Estava escrito em francês, a língua internacional do período. A intenção era divulgar os ideais da Revolução Americana e angariar-lhe apoios, na França em especial, e no mundo em geral.

O Livro de Tiradentes
O Livro de Tiradentes

Um lançamento editorial recente traz, sob o título de O Livro de Tiradentes (Penguin & Companhia das Letras), uma tradução do Recueil (Coletânea, em francês), acompanhada de preciosos ensaios coordenados pelo brasilianista Kenneth Maxwell, autor do fundamental A Devassa da Devassa, sobre o mesmo episódio.

Não adiantou Tiradentes ter tentado se livrar do livro. Tão logo chegou a Minas, o oficial a quem o confiou entregou-o às autoridades. O conteúdo era nitroglicerina pura. “Tratava-se de documentos revolucionários, que constituíam a primeira tentativa de condensar e afirmar princípios, direitos e deveres universais por meio de documentos constitucionais escritos”, escreve Maxwell.
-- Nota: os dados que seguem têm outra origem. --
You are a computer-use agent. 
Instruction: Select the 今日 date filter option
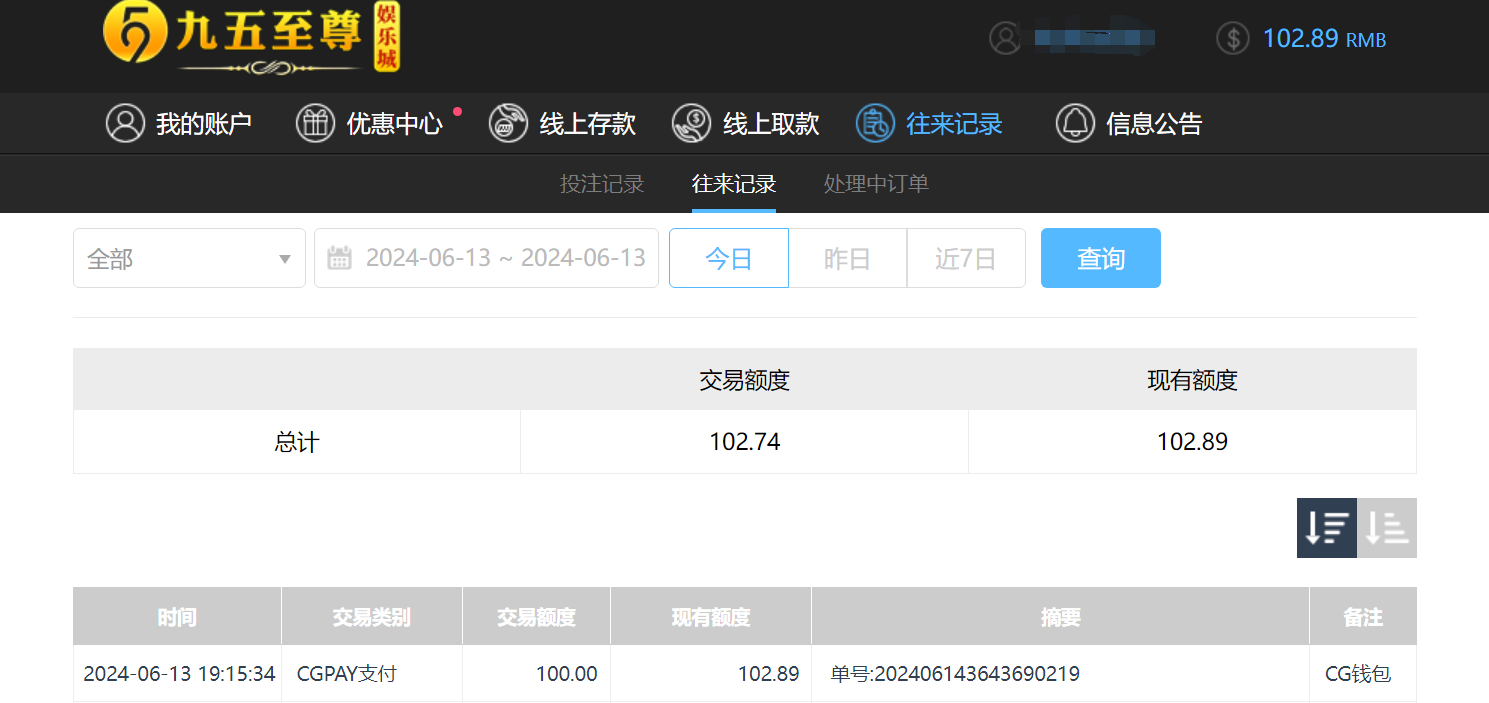[x=728, y=257]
O livro provava, como afirmou uma das testemunhas ouvidas na Devassa — o volumoso inquérito aberto contra os insurretos — que, em vez “da obediência que devem prestar a seus legítimos soberanos”, os acusados acalentavam “a vontade de fazerem do Brasil uma República livre, assim como fizeram os americanos ingleses”.

A Coletânea reunia a Declaração da Independência, os Artigos da Confederação e as constituições de seis das treze ex-colônias inglesas, além de documentos menores. A Constituição dos Estados Unidos não existia ainda, quando da edição do volume. Os Artigos da Confederação cumpriam, em seu lugar, o papel de regular a frouxa união entre as ex-colônias.
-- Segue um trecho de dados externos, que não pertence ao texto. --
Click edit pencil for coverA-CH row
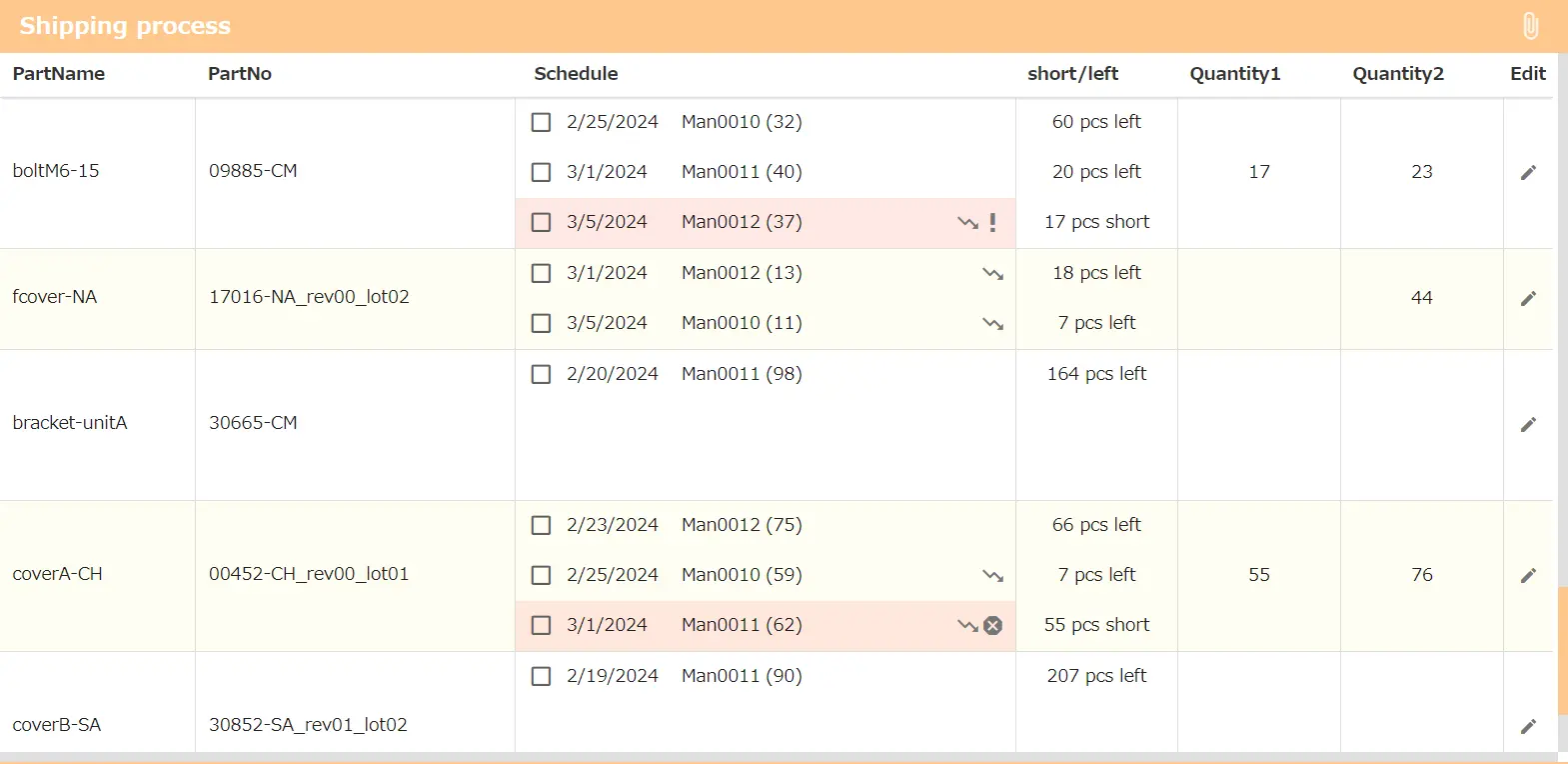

Referências aos “americanos ingleses” são numerosas na Devassa — mais de noventa, segundo Maxwell. A maioria é atribuída a Tiradentes. O mais simples entre os cabeças de um movimento que reunia a elite local, ele não lia francês.

Conhecia bem o livro, no entanto, decerto pela tradução e pelos comentários dos companheiros, como indica um episódio relatado nos autos: em meio a uma discussão, em reforço a seus argumentos, sacou da Coletânea e pediu ao interlocutor que lhe traduzisse o artigo da Constituição da Pensilvânia que tratava da eleição dos integrantes de um certo órgão da administração. Lido o tal artigo, segundo a testemunha que relata o episódio, Tiradentes “folheou muito o mesmo livro”.

Os inconfidentes possuíam dois exemplares da Coletânea. O que estava com Tiradentes foi o primeiro a cair em poder das autoridades, causando tal impacto que se abriu um inquérito à parte.

O exemplar, contendo numerosas anotações a tinta — provavelmente dos conspiradores —, foi anexado ao processo e depois da Independência permaneceu “dentro de um saco verde”, junto com outros documentos, nos arquivos do Império, no Rio de Janeiro, até que, em 1860, se decidiu doá-lo à biblioteca que então se constituía no Desterro, nome de Florianópolis à época: em 1984, a pedido do então governador de Minas, Tancredo Neves, o governador de Santa Catarina, Esperidião Amin, devolveu-o a Minas.

Agora figura no acervo do Museu da Inconfidência, em Ouro Preto, ponto final do destino, comum a outros livros, de peça de acusação a relíquia histórica, de maldição à glória.
O que se sabe de Tiradentes é o que está na Devassa.

Ele não teve quem se debruçasse sobre sua biografia, quando ainda era tempo de colher depoimentos de quem o conheceu e recolher documentos que lhe dissessem respeito. Seu rosto não é conhecido. É sempre temerário, e arrisca soar demagógico, buscar num outro período histórico ilustrações do presente, mas que bem faria, à história do Brasil, se dispuséssemos de uma biografia de Tiradentes. A possibilidade de travar a produção de biografias que vige no Brasil de hoje contribui para a mutilação da história.